Прочитав статью, Крупчатов-старший ахнул и восхищенно оглянулся вокруг. Знал, что хитёр Сашка, но такого вот выверта, чтоб одним махом всех побивахом, не ожидал! Дух захватывало.
- Матушка, заканчивай сушить сухари, готовь угощение! – крикнул супруге. - Мы теперь родители героя и я не я, если сам городской голова к нам с визитом не пожалует, руку жать будет и в благодарностях расплываться, будто масло по сковороде!
И ведь пожаловал, пожаловал! Жал, выражал восхищение и благодарил сердечно. В связи с открывшимися неблаговидностями памятник герою решили не ставить, но дело против Саши закрыли и прегрешения простили, списав на ошибки юности. - Если таких орлов в Сибирь отправлять, так, кто же здесь останется?
Пронесло, вздохнул Саша облегченно, но понимал, что в следующий раз заговорщики могли и не попасться.
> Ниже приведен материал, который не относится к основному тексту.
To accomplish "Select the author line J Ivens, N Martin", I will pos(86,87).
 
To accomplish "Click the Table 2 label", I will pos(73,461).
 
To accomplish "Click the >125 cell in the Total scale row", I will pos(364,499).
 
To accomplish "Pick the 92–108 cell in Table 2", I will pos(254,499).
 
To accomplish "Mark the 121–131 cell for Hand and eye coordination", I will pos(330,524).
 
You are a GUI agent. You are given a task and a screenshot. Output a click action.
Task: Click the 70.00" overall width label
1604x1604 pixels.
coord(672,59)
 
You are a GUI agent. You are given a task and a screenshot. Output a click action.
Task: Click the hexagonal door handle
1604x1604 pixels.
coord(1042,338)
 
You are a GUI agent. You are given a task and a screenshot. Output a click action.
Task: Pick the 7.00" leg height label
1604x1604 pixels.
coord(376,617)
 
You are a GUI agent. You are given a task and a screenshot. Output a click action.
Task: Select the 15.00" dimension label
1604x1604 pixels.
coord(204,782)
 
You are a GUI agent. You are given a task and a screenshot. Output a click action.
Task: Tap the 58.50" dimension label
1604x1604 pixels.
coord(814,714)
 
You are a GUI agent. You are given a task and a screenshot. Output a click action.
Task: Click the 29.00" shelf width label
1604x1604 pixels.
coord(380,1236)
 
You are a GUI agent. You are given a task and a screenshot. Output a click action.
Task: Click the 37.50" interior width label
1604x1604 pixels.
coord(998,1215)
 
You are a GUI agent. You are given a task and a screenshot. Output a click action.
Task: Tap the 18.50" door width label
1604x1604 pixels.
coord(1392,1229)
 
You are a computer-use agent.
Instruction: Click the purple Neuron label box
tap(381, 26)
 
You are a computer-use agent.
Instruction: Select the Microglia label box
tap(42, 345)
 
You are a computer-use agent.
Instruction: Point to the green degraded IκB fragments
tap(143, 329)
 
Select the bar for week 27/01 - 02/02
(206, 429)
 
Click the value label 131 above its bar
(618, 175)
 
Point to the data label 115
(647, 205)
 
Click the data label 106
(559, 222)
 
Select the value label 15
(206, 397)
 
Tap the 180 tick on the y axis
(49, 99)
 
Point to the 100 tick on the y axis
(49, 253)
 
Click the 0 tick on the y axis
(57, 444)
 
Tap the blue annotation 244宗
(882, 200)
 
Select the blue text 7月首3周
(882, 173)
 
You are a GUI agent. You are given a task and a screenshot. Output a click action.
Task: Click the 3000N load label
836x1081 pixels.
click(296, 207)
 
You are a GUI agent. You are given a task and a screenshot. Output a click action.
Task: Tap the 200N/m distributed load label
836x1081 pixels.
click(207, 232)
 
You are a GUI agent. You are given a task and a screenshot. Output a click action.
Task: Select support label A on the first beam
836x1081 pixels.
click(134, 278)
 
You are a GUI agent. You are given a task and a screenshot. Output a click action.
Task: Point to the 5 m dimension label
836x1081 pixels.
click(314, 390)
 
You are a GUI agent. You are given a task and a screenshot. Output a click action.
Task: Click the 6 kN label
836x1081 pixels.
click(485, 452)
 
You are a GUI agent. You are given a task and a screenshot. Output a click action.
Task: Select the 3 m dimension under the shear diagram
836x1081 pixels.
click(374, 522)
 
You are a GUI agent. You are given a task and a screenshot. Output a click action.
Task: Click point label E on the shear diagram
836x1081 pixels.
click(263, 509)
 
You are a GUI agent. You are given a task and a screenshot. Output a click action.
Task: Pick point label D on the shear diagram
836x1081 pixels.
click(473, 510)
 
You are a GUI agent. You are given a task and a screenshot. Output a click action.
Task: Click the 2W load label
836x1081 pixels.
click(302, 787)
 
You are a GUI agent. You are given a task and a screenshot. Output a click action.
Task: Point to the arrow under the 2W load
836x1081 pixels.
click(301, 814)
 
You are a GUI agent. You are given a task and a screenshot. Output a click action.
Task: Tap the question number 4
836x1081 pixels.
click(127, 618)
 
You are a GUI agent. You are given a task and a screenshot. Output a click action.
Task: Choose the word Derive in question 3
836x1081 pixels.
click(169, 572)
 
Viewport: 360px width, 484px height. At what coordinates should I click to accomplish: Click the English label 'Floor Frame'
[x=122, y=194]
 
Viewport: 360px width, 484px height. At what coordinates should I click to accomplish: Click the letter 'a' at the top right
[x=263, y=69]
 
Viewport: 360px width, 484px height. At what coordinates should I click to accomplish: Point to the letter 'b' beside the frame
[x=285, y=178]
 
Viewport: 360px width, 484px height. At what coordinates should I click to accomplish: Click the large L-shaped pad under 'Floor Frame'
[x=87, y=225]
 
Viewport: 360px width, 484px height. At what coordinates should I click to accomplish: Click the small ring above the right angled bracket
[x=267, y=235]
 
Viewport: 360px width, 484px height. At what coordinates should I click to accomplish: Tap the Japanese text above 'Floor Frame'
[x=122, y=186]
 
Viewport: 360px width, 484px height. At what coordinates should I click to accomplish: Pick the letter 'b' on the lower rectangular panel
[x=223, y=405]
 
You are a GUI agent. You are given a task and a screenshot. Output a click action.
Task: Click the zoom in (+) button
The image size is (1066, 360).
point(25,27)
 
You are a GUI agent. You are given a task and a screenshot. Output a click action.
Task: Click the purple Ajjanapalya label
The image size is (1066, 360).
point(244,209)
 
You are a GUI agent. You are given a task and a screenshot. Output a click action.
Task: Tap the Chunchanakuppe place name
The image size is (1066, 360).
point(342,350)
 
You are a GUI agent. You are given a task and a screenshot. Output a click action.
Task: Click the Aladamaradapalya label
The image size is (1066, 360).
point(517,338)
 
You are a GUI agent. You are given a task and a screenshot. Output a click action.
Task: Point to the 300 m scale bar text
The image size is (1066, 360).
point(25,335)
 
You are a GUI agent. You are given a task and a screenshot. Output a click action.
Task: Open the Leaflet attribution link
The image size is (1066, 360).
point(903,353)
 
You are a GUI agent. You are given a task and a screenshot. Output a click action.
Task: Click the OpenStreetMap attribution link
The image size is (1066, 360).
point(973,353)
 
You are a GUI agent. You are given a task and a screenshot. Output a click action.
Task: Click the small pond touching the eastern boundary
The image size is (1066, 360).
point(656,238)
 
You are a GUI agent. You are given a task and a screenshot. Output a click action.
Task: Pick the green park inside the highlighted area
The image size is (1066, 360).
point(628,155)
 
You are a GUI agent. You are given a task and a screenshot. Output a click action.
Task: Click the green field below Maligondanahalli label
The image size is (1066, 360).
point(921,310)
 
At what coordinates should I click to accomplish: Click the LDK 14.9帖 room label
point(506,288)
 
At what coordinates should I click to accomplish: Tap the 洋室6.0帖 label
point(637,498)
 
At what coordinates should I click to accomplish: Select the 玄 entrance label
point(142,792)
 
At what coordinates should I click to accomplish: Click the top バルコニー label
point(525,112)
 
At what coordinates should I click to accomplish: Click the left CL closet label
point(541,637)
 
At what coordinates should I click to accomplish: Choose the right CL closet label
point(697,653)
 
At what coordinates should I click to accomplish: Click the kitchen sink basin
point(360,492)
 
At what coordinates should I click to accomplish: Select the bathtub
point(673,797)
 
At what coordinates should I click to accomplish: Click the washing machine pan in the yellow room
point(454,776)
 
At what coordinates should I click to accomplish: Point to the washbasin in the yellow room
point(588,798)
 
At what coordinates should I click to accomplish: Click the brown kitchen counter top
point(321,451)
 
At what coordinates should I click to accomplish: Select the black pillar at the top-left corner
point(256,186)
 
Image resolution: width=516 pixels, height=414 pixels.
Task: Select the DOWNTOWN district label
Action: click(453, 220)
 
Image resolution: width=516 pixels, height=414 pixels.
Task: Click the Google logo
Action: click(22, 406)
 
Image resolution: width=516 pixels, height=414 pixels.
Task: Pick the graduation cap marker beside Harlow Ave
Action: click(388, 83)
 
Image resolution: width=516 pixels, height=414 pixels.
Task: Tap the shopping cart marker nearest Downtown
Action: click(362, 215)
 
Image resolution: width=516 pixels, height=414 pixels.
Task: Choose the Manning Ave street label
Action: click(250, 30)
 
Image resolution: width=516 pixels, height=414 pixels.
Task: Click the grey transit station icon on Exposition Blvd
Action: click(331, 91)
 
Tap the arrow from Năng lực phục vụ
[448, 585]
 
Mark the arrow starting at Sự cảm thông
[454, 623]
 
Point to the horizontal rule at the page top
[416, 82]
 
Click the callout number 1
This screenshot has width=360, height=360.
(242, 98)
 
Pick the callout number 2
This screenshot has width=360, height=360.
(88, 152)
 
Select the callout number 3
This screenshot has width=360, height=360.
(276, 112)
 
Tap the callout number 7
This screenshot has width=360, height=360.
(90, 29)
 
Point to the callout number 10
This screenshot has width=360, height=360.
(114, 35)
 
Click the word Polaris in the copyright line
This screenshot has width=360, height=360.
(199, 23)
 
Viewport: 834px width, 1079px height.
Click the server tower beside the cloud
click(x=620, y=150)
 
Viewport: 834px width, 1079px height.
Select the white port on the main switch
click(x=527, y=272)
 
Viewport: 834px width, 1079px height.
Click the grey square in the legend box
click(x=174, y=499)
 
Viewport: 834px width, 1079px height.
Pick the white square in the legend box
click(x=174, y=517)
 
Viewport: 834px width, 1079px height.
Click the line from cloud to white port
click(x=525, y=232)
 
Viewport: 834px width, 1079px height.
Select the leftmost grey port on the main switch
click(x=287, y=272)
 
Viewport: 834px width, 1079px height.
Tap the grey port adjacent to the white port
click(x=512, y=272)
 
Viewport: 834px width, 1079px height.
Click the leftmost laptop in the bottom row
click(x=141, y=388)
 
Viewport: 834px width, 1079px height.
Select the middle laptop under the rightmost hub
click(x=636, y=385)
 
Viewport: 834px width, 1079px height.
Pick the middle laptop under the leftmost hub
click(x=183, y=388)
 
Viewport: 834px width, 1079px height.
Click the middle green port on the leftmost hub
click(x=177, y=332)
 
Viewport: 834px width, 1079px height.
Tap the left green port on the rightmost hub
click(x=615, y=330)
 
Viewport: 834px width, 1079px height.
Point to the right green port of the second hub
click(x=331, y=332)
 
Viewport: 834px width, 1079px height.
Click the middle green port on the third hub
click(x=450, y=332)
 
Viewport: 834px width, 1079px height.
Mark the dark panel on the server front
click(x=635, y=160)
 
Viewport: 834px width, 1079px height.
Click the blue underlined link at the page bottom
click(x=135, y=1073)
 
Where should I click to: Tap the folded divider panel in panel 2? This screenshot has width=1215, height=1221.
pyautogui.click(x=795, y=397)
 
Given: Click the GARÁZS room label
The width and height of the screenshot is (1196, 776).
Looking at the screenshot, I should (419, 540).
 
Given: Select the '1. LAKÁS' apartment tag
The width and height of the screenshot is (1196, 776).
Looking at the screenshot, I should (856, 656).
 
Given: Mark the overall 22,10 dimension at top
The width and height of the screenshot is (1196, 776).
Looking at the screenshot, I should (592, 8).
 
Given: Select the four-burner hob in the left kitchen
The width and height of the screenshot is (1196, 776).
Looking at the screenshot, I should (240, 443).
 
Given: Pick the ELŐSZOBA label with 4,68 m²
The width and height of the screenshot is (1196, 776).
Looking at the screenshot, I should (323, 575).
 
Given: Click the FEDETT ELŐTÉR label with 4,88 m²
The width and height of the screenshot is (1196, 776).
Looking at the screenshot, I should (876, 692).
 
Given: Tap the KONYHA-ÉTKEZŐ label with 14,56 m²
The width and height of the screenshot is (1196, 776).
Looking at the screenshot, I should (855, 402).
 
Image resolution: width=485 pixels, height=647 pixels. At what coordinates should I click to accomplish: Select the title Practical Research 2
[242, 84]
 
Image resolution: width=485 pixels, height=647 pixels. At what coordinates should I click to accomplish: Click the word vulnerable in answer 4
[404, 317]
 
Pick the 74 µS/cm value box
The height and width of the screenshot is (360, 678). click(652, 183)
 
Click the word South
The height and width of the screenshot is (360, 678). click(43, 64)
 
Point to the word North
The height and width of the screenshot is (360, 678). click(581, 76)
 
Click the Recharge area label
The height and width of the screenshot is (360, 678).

Осторожней нужно было действовать, а ему, отмеченному уверенностью человеку, это самое трудное. Развернуться бы, да такое утворить, чтоб земля дрогнула. Вот это его дело! Только для разворота положение нужно удобное, высокое, тогда и полиция не тронет и суд промолчит.
Положения не было, а подвиг быстро забывался. Отец требовал на службу идти, грозил, что денег не будет давать. Так как двери во дворец его мечтаний были закрыты, то Саша решил достигать достойного положения через окно. Выискал одну купчиху вдовую, хотел поразить её патриотизмом и верностью престолу, но баба была темная, возвышенных чувств не ценила. Пришлось стать магом, разговаривать с духами и изрекать мрачные пророчества, указывая при этом пути спасения для заблудшей купчихиной души. Первое время тяжело было, со временем привык, но всегда напоминал себе, что это временно, что он достоин большего и добьётся этого самого большего. Всякий дурак может охмурить купчиху, Саше же хотелось настоящего дела.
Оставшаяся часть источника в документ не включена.